May 24, 2017 / 3:02 PM / 4 months ago

Glencore food binge could leave investors hungry

Wheat grains are seen in a sorting machine at a silo in Fundulea, 35 km (22 miles) east of Bucharest July 15, 2013. REUTERS/Bogdan Cristel

LONDON (Reuters Breakingviews) - Glencore has fought hard for a lean balance sheet. Now it has one, it can keep things simple and give more money to shareholders, or binge on an acquisition. A merger approach to U.S. agricultural trader Bunge suggests Chief Executive Ivan Glasenberg favours the latter, somewhat riskier course of action. Such boldness could leave investors going hungry.

Bunge was lukewarm about the Swiss trading and mining group’s desire for a “consensual business combination” on Tuesday. Nonetheless, the U.S. company’s shares closed up almost 17 percent, giving the company a market capitalisation of $11.5 billion. Add in $3.8 billion of net debt, and it means a cash bid would cost at least $15.3 billion. It could cost even more: Glasenberg has previously shown a reluctance to back down too readily.

Bunge ticks a strategic box. Its agribusiness, which includes grains, oil seeds and sugar, would give Glencore more exposure to a low-margin but low-risk sector that is strongly pegged to global population growth. But more covetable are its physical silos and mills. Those become more valuable in periods when crop supplies are in abundance, as they are now.

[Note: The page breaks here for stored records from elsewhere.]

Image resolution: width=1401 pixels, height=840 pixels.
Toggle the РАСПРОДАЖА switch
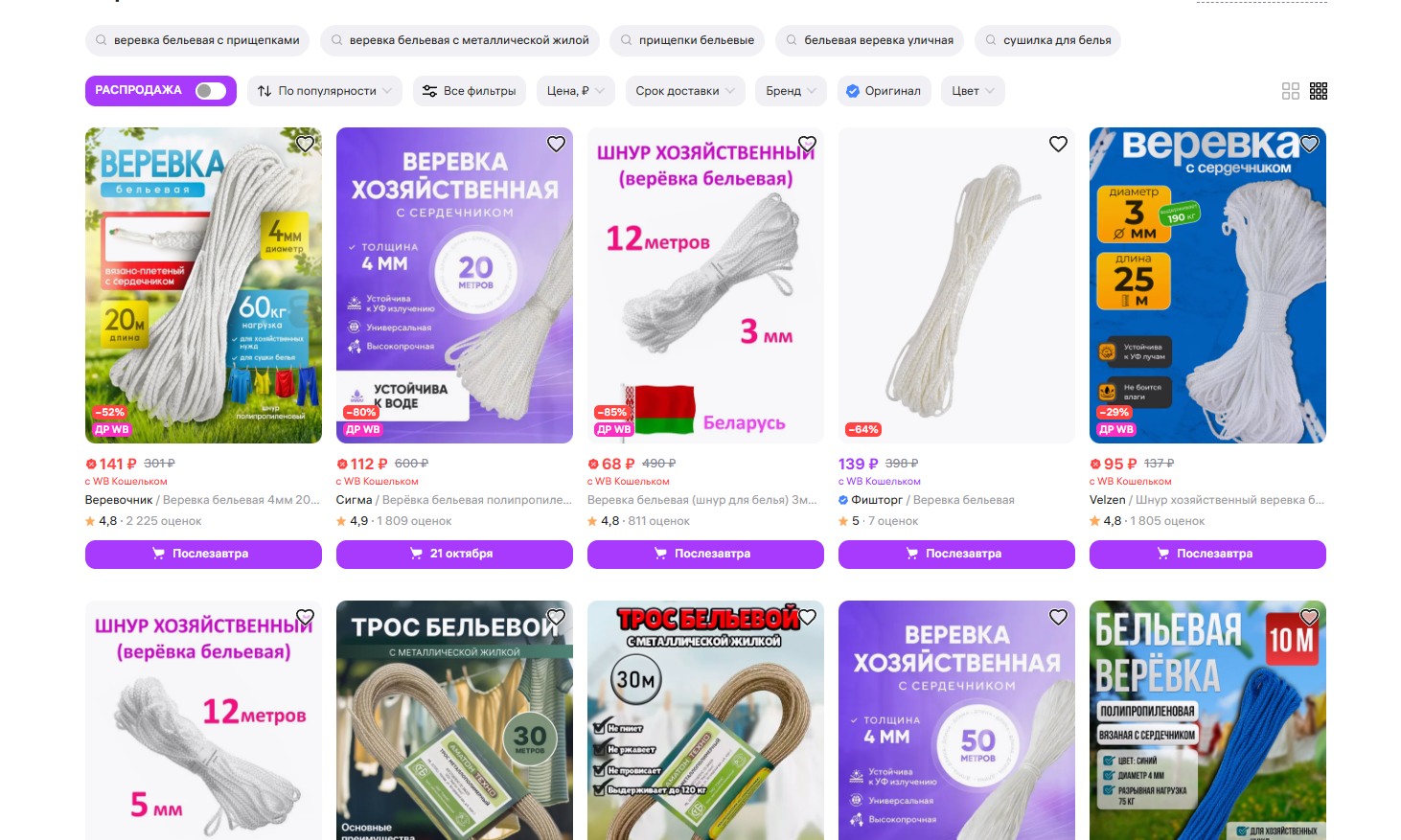(x=211, y=91)
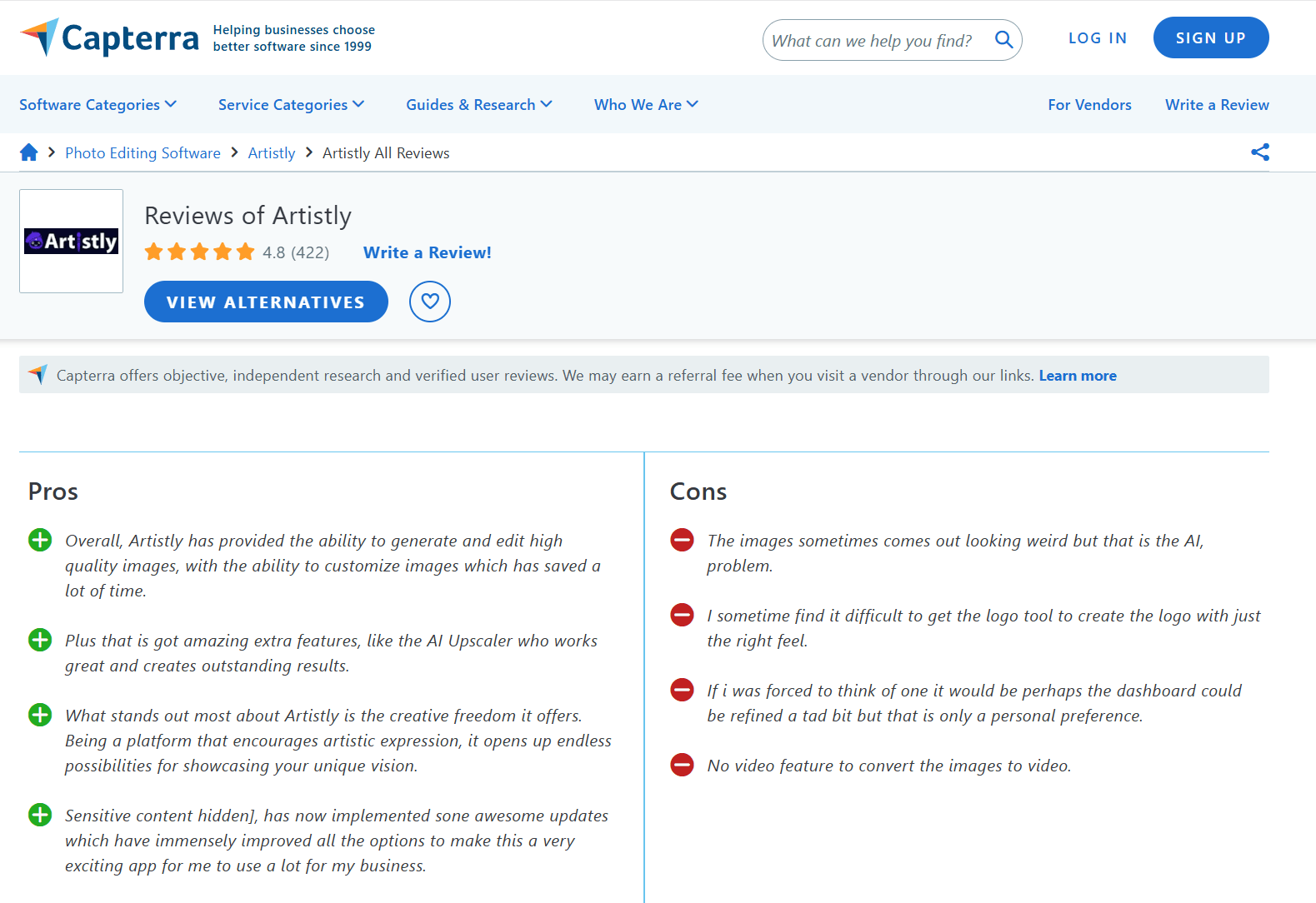The height and width of the screenshot is (903, 1316).
Task: Click the first green plus icon under Pros
Action: (x=40, y=541)
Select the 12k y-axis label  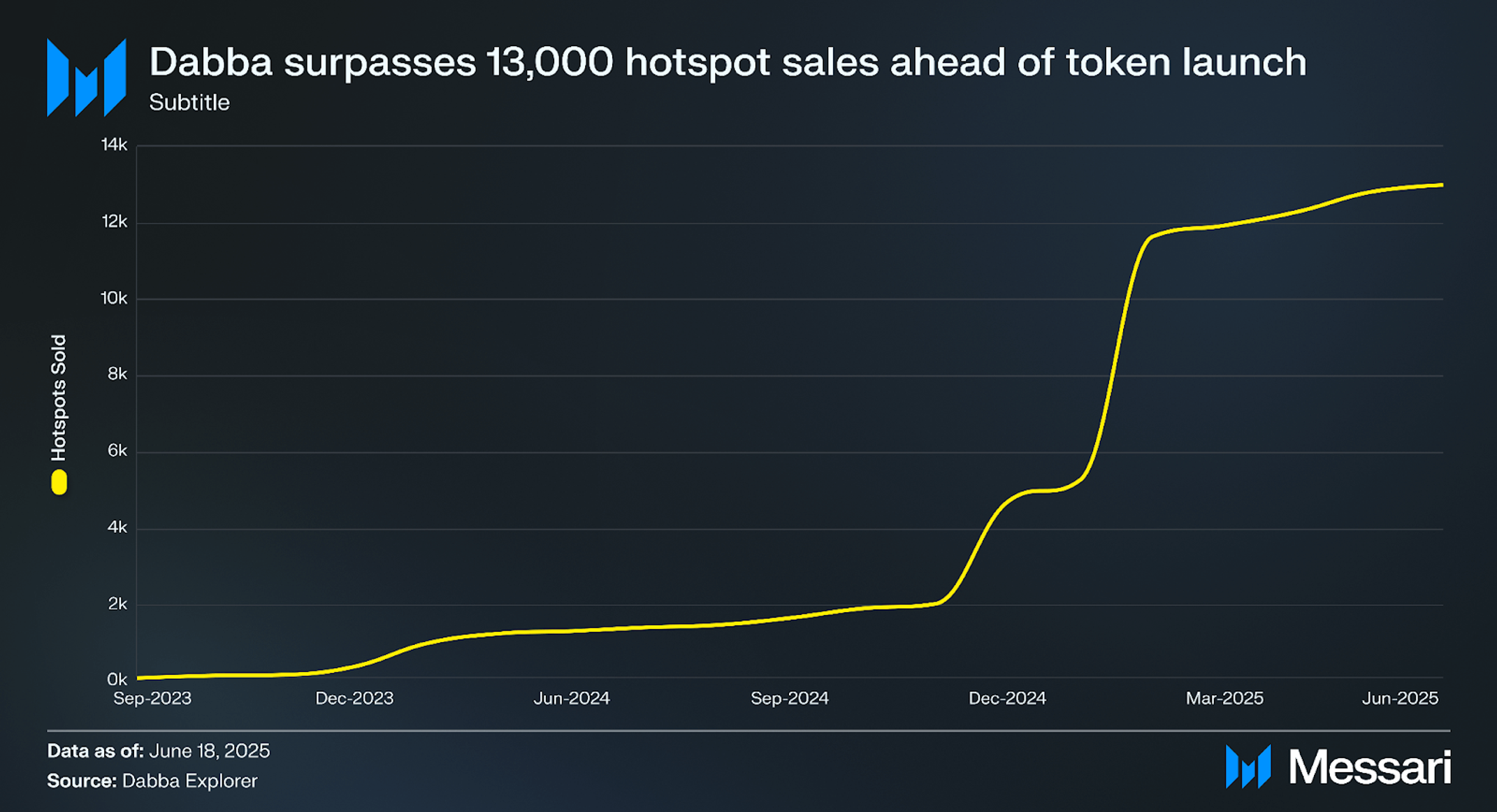(x=115, y=222)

The financial thinking is a bit fuzzy. On one hand, Glencore’s agricultural business, which would do the deal, is a joint venture held alongside two Canadian pension funds – so its debts don’t figure on the parent’s balance sheet. On the other, it’s unlikely Glencore Agriculture could buy something so big without help. Glencore would have to stump up cash, or see its 50 percent stake diluted.

And it’s not clear that would be worth it. Bunge is estimated to make $1.4 billion of operating profit in 2018. Tax that at its 26 percent rate, and the return on investment would be just 7 percent. Glencore could juice that up with cost savings: were it to cut half of Bunge’s selling and admin costs of around $1.4 billion, that return would rise to 10 percent. That said, cutting costs – insofar as it means axing jobs – isn’t exactly a popular trade in the United States right now.

So Glencore may be better off holding onto its money – and maybe even refraining from big shareholder payouts. Commodities prices have stalled and doubts over China’s economic growth still linger. Glasenberg might be wise to keep his resources safe in their silo.